TFA Sostegno XI Ciclo: ci saranno posti per la secondaria di secondo grado? E i sovrannumerari?
- Debora De Patto
- 1 giu
- Tempo di lettura: 2 min

Si attende il decreto del Ministero dell’Università e della Ricerca relativo al TFA sostegno XI ciclo, che dovrà definire la distribuzione dei 30.000 posti disponibili tra gli Atenei, sulla base delle richieste presentate dalle Università entro il 7 maggio.
Uno dei punti ancora al centro dell’attenzione riguarda la scuola secondaria di secondo grado. Per l’anno accademico 2025/26, il fabbisogno stimato di nuovi specializzati per le attività di sostegno in questo grado di scuola risulta pari a zero. Tuttavia, alcune Università hanno comunque richiesto posti anche per la secondaria di II grado.
Ci saranno, dunque, posti anche per la secondaria di II grado?
La risposta definitiva arriverà solo con il decreto ministeriale, ma non sarebbe la prima volta che il numero dei posti autorizzati dal Ministero non coincidano con il fabbisogno.
La richiesta di attivazione dei percorsi, infatti, non è necessariamente collegata alla spendibilità immediata del titolo, ma può rispondere anche ad altre esigenze formative e organizzative degli Atenei.
Sovrannumerari dei cicli precedenti: chi ha diritto all’accesso
Indipendentemente dalla distribuzione dei posti ordinari, le Università sono tenute a organizzare il percorso anche per i candidati sovrannumerari provenienti dai cicli precedenti.

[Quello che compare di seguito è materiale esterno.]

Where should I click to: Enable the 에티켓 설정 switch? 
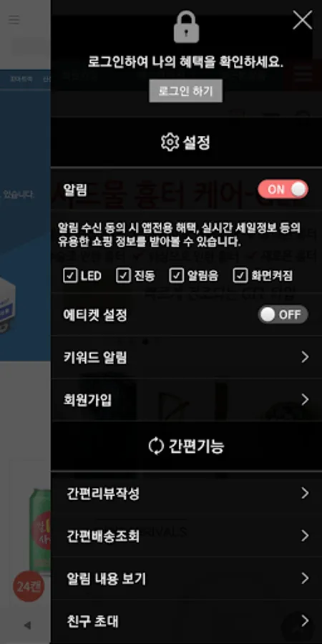283,315
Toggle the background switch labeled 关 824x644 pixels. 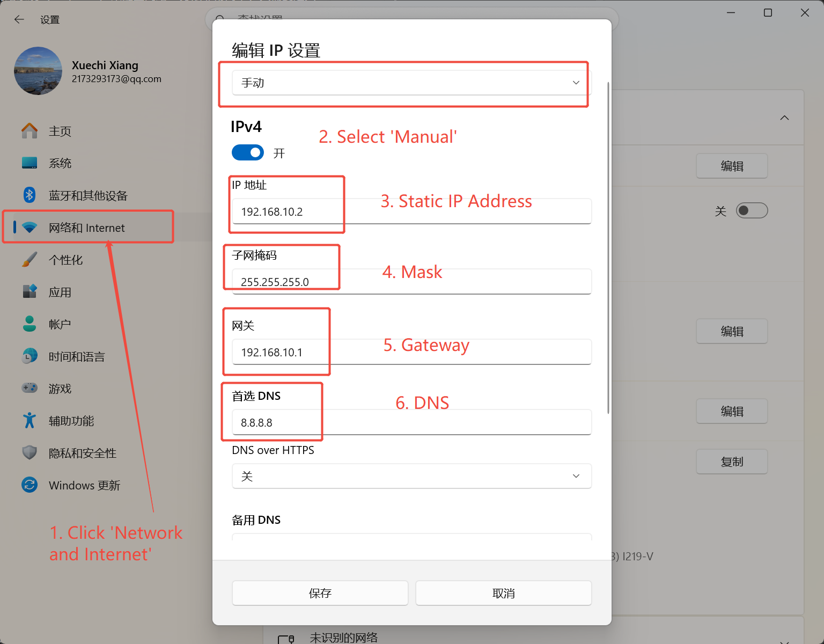pos(752,210)
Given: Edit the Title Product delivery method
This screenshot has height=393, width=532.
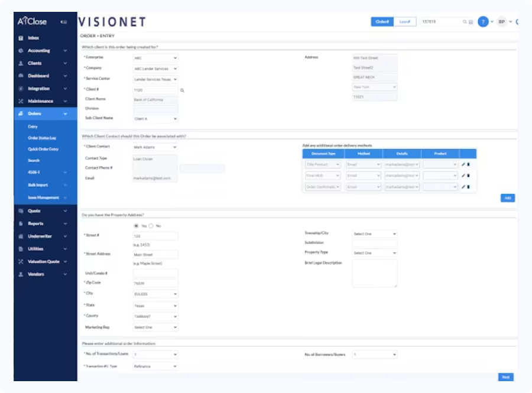Looking at the screenshot, I should tap(463, 165).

Ai sensi dell’articolo 4, comma 4, del DM n. 92 dell’8 febbraio 2019, sono ammessi in soprannumero coloro che:
abbiano sospeso il percorso oppure, pur risultando in posizione utile, non si siano iscritti;
siano risultati vincitori di più procedure e abbiano esercitato le relative opzioni;
siano risultati inseriti nelle graduatorie di merito, ma non in posizione utile.

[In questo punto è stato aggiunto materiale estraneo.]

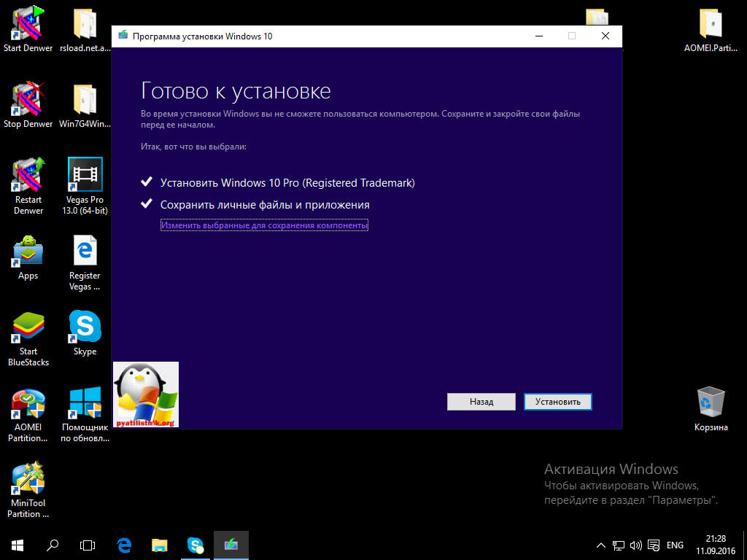The height and width of the screenshot is (560, 747).
Task: Click the Установить button
Action: pyautogui.click(x=557, y=402)
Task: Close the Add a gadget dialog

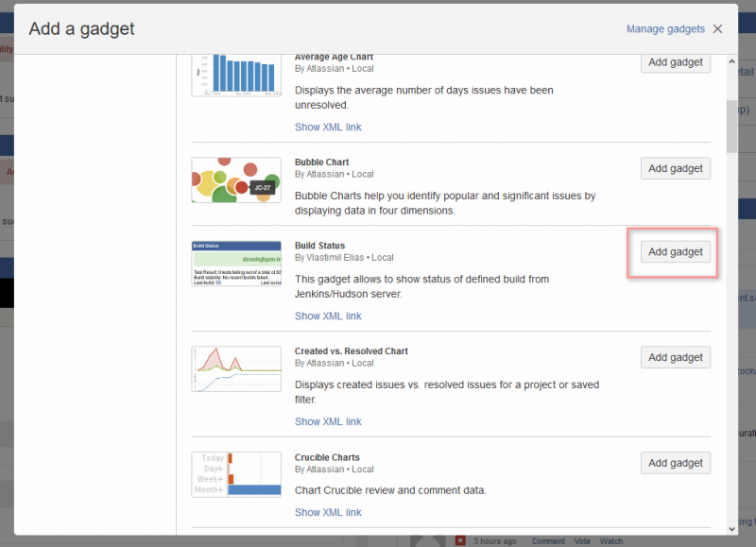Action: tap(717, 28)
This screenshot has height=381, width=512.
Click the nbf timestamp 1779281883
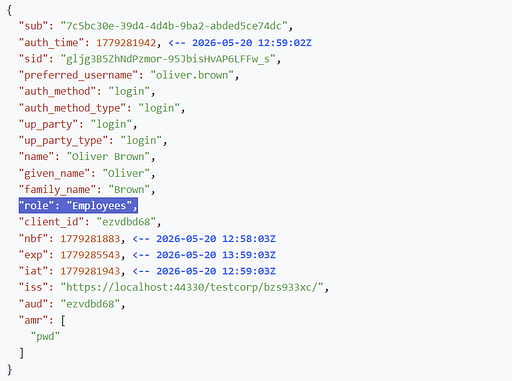pyautogui.click(x=90, y=239)
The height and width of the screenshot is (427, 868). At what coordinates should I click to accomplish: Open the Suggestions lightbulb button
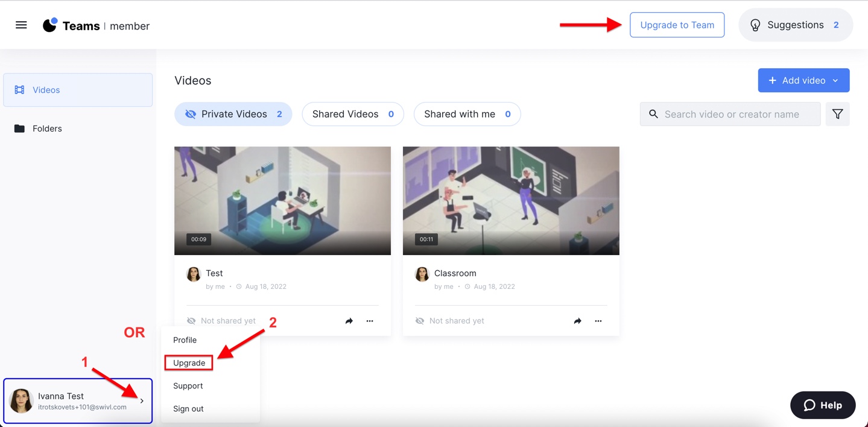[795, 25]
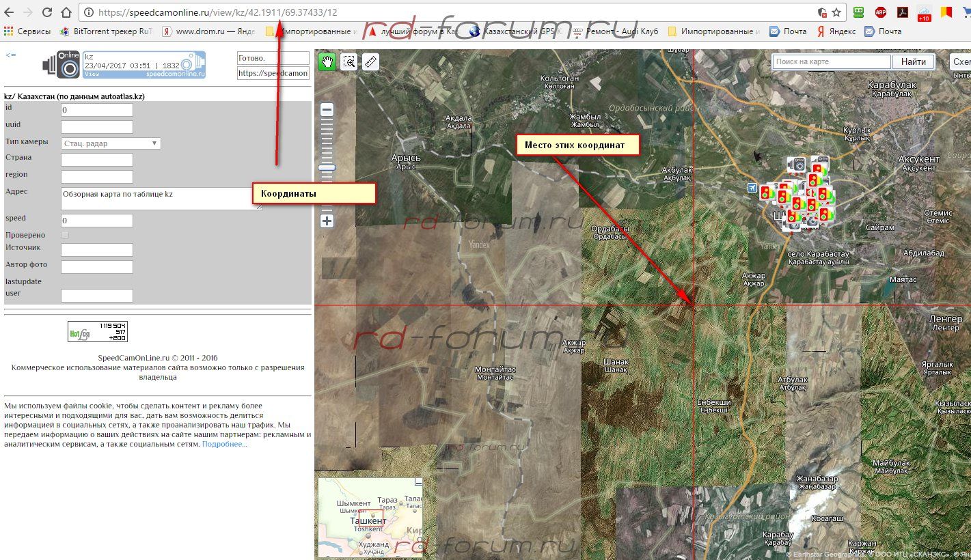This screenshot has width=971, height=560.
Task: Open the Adblock Plus extension icon
Action: (881, 12)
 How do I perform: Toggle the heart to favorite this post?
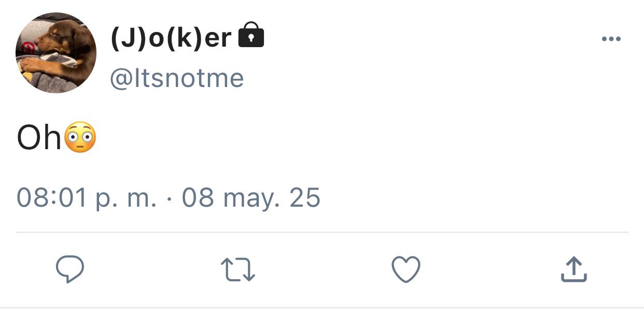[x=405, y=270]
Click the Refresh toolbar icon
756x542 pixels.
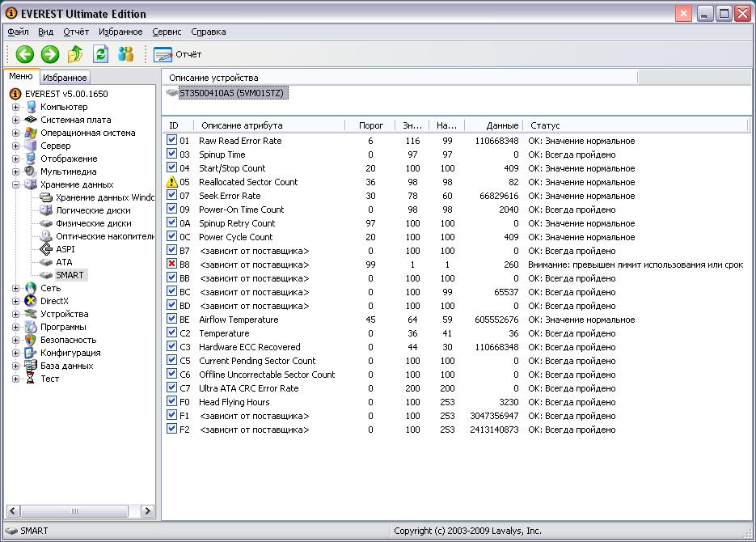(x=100, y=54)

Questi candidati potranno quindi accedere direttamente al corso di specializzazione, secondo le modalità previste dalla normativa.
Iscrizioni e modalità stabilite dai singoli Atenei
Le modalità di iscrizione dei sovrannumerari saranno disciplinate autonomamente dalle Università. Per questo motivo, le procedure potrebbero essere attivate anche con date diverse o con bandi distinti rispetto a quelli previsti per l’accesso ordinario.
I candidati interessati dovranno quindi monitorare attentamente gli avvisi pubblicati dagli Atenei presso i quali hanno sostenuto le prove.
La normativa prevede infatti che i sovrannumerari possano essere ammessi direttamente al corso esclusivamente presso le stesse sedi in cui hanno svolto le prove, salvo eventuale motivata deroga. In quest’ultimo caso, la gestione dovrà avvenire direttamente tra le istituzioni universitarie, tramite apposite convenzioni.
Attesa per il decreto del MUR
Il decreto ministeriale atteso nelle prossime settimane chiarirà la distribuzione dei posti tra gli Atenei e consentirà alle Università di pubblicare i relativi bandi. Parallelamente, i candidati sovrannumerari dei cicli precedenti dovranno fare riferimento alle indicazioni specifiche dei singoli Atenei per conoscere tempi, modalità di iscrizione e documentazione richiesta.